Limitations & Future Work¶
- Validated primarily on medium-scale datasets (CelebA-HQ 28k, FFHQ 63k, ImageNet 1.2M) and DiT architectures; effectiveness on web-scale data (LAION-5B) and larger Flux/SD3 models remains unaddressed.
- The \(\mathcal{G}\) gradient criterion is computationally expensive; it is used for analysis but not scaled to large datasets. Practical use might require random projections or sketching.
- C2F seam loss only aligns at a single point and does not account for curvature matching between ODE segments; significant differences in 2nd-order derivatives could still produce artifacts.
- The relationship between stability and generalization is left as future work—higher stability might imply "memorizing the training set"; balancing stability with diversity remains an open question.
Related Work & Insights¶
- vs. Kadkhodaie 2024: They observed convergence in score-based diffusion in pixel space; this paper moves the phenomenon to latent FM, provides theoretical grounding, and creates practical tools.

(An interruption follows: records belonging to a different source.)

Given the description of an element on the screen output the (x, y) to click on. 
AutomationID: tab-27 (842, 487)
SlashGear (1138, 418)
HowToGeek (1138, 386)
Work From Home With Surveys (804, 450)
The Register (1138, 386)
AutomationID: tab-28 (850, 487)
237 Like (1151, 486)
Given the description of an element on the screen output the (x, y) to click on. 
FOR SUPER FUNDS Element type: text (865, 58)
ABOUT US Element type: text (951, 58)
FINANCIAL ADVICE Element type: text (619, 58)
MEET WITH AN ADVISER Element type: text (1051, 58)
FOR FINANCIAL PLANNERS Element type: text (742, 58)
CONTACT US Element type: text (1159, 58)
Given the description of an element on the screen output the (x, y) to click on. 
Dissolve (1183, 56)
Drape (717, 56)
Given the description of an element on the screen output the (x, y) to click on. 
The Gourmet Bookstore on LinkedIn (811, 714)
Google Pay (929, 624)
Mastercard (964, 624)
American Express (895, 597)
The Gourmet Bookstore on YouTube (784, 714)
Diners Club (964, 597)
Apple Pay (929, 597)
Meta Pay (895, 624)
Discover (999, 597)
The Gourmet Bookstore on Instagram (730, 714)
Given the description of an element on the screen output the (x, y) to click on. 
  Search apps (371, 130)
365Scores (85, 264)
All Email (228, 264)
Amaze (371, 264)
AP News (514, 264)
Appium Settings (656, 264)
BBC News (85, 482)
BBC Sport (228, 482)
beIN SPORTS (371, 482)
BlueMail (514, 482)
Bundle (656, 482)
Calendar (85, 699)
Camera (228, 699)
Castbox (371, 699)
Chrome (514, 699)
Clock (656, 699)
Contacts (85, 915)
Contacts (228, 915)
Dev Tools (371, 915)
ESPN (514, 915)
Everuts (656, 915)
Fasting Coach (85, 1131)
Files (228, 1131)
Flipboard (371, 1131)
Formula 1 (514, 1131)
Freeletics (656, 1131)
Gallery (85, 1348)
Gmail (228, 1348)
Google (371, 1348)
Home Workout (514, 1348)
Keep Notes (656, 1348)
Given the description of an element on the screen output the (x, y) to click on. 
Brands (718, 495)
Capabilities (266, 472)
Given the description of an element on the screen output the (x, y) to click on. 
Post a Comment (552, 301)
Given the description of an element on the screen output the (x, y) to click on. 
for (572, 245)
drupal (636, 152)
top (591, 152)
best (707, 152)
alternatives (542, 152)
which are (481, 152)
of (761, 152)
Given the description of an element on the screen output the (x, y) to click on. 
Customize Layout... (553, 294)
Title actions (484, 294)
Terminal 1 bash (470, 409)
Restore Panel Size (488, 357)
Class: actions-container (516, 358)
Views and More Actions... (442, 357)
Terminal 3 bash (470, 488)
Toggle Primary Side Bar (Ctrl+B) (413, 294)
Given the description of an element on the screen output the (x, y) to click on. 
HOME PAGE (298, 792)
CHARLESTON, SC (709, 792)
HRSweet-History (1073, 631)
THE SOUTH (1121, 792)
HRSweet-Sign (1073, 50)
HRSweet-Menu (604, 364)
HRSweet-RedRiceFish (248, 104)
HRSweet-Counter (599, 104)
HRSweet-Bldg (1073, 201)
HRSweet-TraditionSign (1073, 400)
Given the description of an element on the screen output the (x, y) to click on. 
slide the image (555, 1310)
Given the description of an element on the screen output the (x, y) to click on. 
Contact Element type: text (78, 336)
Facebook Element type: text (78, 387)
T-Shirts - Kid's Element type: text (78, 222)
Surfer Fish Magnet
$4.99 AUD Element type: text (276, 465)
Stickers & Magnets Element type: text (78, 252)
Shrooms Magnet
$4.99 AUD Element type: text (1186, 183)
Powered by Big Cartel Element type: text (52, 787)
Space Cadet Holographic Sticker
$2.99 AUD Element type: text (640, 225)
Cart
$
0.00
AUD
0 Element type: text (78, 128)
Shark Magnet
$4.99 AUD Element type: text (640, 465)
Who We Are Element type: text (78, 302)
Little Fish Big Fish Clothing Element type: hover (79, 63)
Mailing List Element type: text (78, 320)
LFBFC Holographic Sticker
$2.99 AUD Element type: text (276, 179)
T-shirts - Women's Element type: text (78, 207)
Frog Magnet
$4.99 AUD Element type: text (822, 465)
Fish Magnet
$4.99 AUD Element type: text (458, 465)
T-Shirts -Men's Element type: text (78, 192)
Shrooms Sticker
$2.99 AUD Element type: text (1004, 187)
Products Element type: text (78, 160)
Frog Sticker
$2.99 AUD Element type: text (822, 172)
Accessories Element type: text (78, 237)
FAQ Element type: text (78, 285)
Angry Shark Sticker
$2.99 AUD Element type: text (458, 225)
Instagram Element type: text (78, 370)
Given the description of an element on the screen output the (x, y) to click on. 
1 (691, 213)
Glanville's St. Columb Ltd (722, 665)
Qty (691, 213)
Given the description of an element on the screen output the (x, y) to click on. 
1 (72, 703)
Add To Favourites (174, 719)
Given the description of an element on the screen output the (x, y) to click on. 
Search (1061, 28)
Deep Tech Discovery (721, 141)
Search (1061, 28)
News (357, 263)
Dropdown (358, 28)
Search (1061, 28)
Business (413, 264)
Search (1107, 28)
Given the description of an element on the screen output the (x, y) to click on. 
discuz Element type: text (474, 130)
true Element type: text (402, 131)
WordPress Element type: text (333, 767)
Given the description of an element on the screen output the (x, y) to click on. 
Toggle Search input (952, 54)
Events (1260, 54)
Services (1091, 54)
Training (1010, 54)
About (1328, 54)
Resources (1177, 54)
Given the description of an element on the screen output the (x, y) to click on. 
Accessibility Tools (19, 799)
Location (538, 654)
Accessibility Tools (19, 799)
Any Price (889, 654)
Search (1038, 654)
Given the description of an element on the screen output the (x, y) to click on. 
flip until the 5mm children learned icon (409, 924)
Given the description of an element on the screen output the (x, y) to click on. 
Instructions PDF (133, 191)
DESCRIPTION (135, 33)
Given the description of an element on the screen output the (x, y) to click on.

- vs. Bertrand 2025: Bertrand provided the FM closed-form to study generalization; this paper "repurposes" the softmax-peaked nature to justify pruning feasibility.
- vs. Dataset Distillation / Coreset: This work demonstrates that simple cluster-balanced pruning on LFM can outperform complex coreset methods, providing a clean baseline for data efficiency in generative models.
Rating¶
- Novelty: ⭐⭐⭐⭐ Stability and C2F are not entirely new, but this is the first systematic application and theoretical explanation for LFM.
- Experimental Thoroughness: ⭐⭐⭐⭐⭐ Comprehensive coverage across three datasets, six pruning criteria, and five perturbation types.
- Writing Quality: ⭐⭐⭐⭐ Clear formalization; Figure 4's perturbation categorization is visually impactful.
- Value: ⭐⭐⭐⭐⭐ Significant engineering value (2.15× speedup + 50% data reduction) and actionable guidance on LFM stability boundaries.